WASHINGTON, D.C. – Senator Cory Booker (D-NJ) and Congresswoman Pramila Jayapal (D-WA) today unveiled new legislation, called the Federal Immigrant Release for Safety and Security Together (FIRST) Act, that would move immigrants out of detention and halt immigration enforcement against individuals not deemed a significant public safety risk during this coronavirus public health emergency and future health emergencies.
The bill comes as a growing number of immigrants in federal custody are testing positive for COVID-19. According to data released by Immigration and Customs Enforcement (ICE), 16 of the 72 immigrants who have tested positive nationally are located at detention centers in New Jersey, the highest of any other state. Each of New Jersey’s four facilities that house ICE detainees have reported cases of COVID-19 among its staff and detainees, and the first immigrant detainee to test positive for COVID-19 in the U.S. was from a detention center in New Jersey.
Full text of the bill is available here.
“Detention centers are like a ticking time bomb - they are severely at risk for a COVID-19 outbreak, considering the close quarters in which detainees are housed and a population with much higher rates of underlying health issues,” Booker said. “We have an obligation to do everything we can to prevent the spread of this deadly disease, and that means moving people out of detention centers when they do not pose a public safety risk. This is really a matter of life and death: it’s time that we act quickly and decisively to save as many lives as possible, and that means ending the unnecessary detention of immigrants during this public health crisis.”
“The federal government is entirely responsible for the safety and wellbeing of immigrants in detention centers and Congress must ensure that ICE is heeding critical public health guidance and keeping immigrants and our communities safe from infection,” Jayapal said. “By reducing the number of people held in ICE detention centers and making sure those who remain in detention have access to needed soap and proper hygiene products, the FIRST Act reduces the risk to spreading disease and protects immigrants and our public health. We are in the midst of a public health crisis that has upended all of our daily lives, and we have a moral obligation to look out for the most vulnerable people among us.”

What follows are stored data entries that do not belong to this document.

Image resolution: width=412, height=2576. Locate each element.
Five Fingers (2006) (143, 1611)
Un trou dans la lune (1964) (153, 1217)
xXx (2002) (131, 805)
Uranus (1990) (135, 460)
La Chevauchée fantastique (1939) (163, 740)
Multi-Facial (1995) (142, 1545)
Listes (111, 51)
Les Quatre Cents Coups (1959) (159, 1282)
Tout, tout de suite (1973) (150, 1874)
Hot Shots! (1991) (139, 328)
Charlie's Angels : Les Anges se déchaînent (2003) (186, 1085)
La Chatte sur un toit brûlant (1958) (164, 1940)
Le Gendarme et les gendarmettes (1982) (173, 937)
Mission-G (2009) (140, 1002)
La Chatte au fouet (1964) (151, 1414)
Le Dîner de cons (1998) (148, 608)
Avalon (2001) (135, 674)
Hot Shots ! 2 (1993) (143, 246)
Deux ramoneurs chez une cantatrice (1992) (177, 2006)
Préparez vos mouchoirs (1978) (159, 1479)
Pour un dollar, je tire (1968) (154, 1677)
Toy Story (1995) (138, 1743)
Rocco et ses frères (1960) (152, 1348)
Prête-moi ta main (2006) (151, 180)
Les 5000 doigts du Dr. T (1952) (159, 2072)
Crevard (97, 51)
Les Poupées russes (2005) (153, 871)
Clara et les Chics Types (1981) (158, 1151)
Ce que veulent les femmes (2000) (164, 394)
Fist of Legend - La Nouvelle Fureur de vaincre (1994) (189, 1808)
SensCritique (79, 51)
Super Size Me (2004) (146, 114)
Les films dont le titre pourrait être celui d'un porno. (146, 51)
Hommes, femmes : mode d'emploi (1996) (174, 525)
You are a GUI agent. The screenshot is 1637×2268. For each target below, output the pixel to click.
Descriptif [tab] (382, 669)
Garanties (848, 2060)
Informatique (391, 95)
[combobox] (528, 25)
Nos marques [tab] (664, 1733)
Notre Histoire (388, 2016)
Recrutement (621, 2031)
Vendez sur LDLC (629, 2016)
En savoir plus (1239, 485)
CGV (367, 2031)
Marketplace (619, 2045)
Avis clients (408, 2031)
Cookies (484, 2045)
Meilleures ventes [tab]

In addition to these key tenets, the bill would also modify in-person reporting requirements, suspend collateral arrests, make telephone calls and video-conferencing available for detained immigrants free of charge (since in-person visits have been temporarily suspended), and ensure that soap, hand sanitizer, and other necessary hygiene products are provided free of charge to immigrants in detention (recent reports have revealed that these basic sanitation supplies are not being provided at many detention centers across the country.)
Despite reports that ICE would alter enforcement priorities as the country grapples with the coronavirus pandemic, officials within the Department of Homeland Security have sent mixed signals about how enforcement priorities will be modified to address the crisis.
It’s estimated that roughly 37,000 immigrants are detained nationally, with about 1,200 located at one of four facilities in New Jersey.
Under the bill, individuals moved out of immigration detention would not be forced to return to detention once the public health emergency has lifted unless an individualized determination is made that the person is a threat to public safety or alternatives to detention are insufficient to guarantee attendance at immigration proceedings.
In the Senate, the bill is cosponsored by Senators Warren, Harris, Sanders, Gillibrand, and Hirono.
Since the onset of the coronavirus crisis, Booker has worked to ensure that vulnerable individuals in detention centers and prisons around the country were moved out of such dangerous confinement. Last month he authored legislation that would move thousands of vulnerable people in federal prisons out of prison and last week he announced a bill to incentivize states to similarly reduce their prison populations. He has also urged ICE, CBP, and DHS to halt enforcement operations against individuals who are not a public safety risk and to move individuals out of detention facilities.